Material to process:
************

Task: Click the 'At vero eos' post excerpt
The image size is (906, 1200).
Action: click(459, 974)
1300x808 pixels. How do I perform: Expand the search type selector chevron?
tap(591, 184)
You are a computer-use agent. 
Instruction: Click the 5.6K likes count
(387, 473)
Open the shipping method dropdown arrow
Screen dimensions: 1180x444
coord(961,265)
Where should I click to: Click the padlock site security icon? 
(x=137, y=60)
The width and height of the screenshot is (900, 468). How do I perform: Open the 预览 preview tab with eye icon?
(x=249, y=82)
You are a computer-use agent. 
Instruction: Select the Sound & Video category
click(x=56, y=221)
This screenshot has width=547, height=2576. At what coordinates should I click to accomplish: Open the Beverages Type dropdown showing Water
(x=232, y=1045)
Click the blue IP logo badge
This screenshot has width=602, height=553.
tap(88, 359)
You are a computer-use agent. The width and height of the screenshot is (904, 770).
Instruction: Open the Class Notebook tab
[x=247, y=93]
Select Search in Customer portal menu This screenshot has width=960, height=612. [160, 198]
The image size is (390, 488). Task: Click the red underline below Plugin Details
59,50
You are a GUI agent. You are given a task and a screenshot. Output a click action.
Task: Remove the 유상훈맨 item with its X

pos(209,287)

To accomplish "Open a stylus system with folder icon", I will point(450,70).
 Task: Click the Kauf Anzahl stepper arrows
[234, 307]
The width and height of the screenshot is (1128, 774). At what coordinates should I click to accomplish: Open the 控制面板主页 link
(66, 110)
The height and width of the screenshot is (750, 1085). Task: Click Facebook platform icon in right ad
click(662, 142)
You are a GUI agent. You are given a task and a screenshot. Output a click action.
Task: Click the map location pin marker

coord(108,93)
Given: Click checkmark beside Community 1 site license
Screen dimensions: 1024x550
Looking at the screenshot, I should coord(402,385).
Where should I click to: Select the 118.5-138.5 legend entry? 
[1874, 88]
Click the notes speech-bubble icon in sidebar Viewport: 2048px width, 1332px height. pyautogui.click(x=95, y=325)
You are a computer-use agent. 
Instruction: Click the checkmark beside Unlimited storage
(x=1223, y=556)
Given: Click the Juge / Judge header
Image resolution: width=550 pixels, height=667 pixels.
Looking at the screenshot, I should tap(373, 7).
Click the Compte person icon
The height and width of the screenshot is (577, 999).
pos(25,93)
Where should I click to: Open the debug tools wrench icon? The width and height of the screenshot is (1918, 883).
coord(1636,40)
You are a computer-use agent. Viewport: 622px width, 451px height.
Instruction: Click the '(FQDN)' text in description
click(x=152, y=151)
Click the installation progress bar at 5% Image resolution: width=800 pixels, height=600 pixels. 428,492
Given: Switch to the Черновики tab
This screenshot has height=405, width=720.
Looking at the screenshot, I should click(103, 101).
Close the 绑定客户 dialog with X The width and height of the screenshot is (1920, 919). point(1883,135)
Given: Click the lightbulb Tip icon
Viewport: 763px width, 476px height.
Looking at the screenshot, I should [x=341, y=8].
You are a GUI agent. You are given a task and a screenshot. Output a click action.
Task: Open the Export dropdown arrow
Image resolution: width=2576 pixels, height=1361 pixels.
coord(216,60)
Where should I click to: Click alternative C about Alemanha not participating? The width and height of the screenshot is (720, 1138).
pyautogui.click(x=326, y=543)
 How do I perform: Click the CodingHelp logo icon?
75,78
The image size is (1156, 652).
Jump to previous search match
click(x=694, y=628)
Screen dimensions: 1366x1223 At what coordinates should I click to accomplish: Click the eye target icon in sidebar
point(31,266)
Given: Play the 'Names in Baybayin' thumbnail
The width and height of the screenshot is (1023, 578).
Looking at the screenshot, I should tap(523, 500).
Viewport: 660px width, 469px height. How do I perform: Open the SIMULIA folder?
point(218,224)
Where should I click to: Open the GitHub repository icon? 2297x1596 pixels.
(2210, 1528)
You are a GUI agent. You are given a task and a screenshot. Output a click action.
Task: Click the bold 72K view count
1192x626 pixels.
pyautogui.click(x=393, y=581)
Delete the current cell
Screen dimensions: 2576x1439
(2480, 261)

************

Task to carry out: Rewrite the listing above, changing each "computer-use agent" to "desktop agent" and keeping everything else as is.

Worked solution:
Task: Click the 'At vero eos' post excerpt
The image size is (906, 1200).
Action: click(459, 974)
1300x808 pixels. How do I perform: Expand the search type selector chevron?
tap(591, 184)
You are a desktop agent. 
Instruction: Click the 5.6K likes count
(387, 473)
Open the shipping method dropdown arrow
Screen dimensions: 1180x444
coord(961,265)
Where should I click to: Click the padlock site security icon? 
(x=137, y=60)
The width and height of the screenshot is (900, 468). How do I perform: Open the 预览 preview tab with eye icon?
(x=249, y=82)
You are a desktop agent. 
Instruction: Select the Sound & Video category
click(x=56, y=221)
This screenshot has width=547, height=2576. At what coordinates should I click to accomplish: Open the Beverages Type dropdown showing Water
(x=232, y=1045)
Click the blue IP logo badge
This screenshot has width=602, height=553.
tap(88, 359)
You are a desktop agent. The width and height of the screenshot is (904, 770).
Instruction: Open the Class Notebook tab
[x=247, y=93]
Select Search in Customer portal menu This screenshot has width=960, height=612. [160, 198]
The image size is (390, 488). Task: Click the red underline below Plugin Details
59,50
You are a GUI agent. You are given a task and a screenshot. Output a click action.
Task: Remove the 유상훈맨 item with its X

pos(209,287)

To accomplish "Open a stylus system with folder icon", I will point(450,70).
 Task: Click the Kauf Anzahl stepper arrows
[234, 307]
The width and height of the screenshot is (1128, 774). At what coordinates should I click to accomplish: Open the 控制面板主页 link
(66, 110)
The height and width of the screenshot is (750, 1085). Task: Click Facebook platform icon in right ad
click(662, 142)
You are a GUI agent. You are given a task and a screenshot. Output a click action.
Task: Click the map location pin marker

coord(108,93)
Given: Click checkmark beside Community 1 site license
Screen dimensions: 1024x550
Looking at the screenshot, I should coord(402,385).
Where should I click to: Select the 118.5-138.5 legend entry? 
[1874, 88]
Click the notes speech-bubble icon in sidebar Viewport: 2048px width, 1332px height. pyautogui.click(x=95, y=325)
You are a desktop agent. 
Instruction: Click the checkmark beside Unlimited storage
(x=1223, y=556)
Given: Click the Juge / Judge header
Image resolution: width=550 pixels, height=667 pixels.
Looking at the screenshot, I should tap(373, 7).
Click the Compte person icon
The height and width of the screenshot is (577, 999).
pos(25,93)
Where should I click to: Open the debug tools wrench icon? The width and height of the screenshot is (1918, 883).
coord(1636,40)
You are a desktop agent. Viewport: 622px width, 451px height.
Instruction: Click the '(FQDN)' text in description
click(x=152, y=151)
Click the installation progress bar at 5% Image resolution: width=800 pixels, height=600 pixels. 428,492
Given: Switch to the Черновики tab
This screenshot has height=405, width=720.
Looking at the screenshot, I should click(103, 101).
Close the 绑定客户 dialog with X The width and height of the screenshot is (1920, 919). point(1883,135)
Given: Click the lightbulb Tip icon
Viewport: 763px width, 476px height.
Looking at the screenshot, I should [x=341, y=8].
You are a GUI agent. You are given a task and a screenshot. Output a click action.
Task: Open the Export dropdown arrow
Image resolution: width=2576 pixels, height=1361 pixels.
coord(216,60)
Where should I click to: Click alternative C about Alemanha not participating? The width and height of the screenshot is (720, 1138).
pyautogui.click(x=326, y=543)
 How do I perform: Click the CodingHelp logo icon?
75,78
The image size is (1156, 652).
Jump to previous search match
click(x=694, y=628)
Screen dimensions: 1366x1223 At what coordinates should I click to accomplish: Click the eye target icon in sidebar
point(31,266)
Given: Play the 'Names in Baybayin' thumbnail
The width and height of the screenshot is (1023, 578).
Looking at the screenshot, I should tap(523, 500).
Viewport: 660px width, 469px height. How do I perform: Open the SIMULIA folder?
point(218,224)
Where should I click to: Open the GitHub repository icon? 2297x1596 pixels.
(2210, 1528)
You are a GUI agent. You are given a task and a screenshot. Output a click action.
Task: Click the bold 72K view count
1192x626 pixels.
pyautogui.click(x=393, y=581)
Delete the current cell
Screen dimensions: 2576x1439
(2480, 261)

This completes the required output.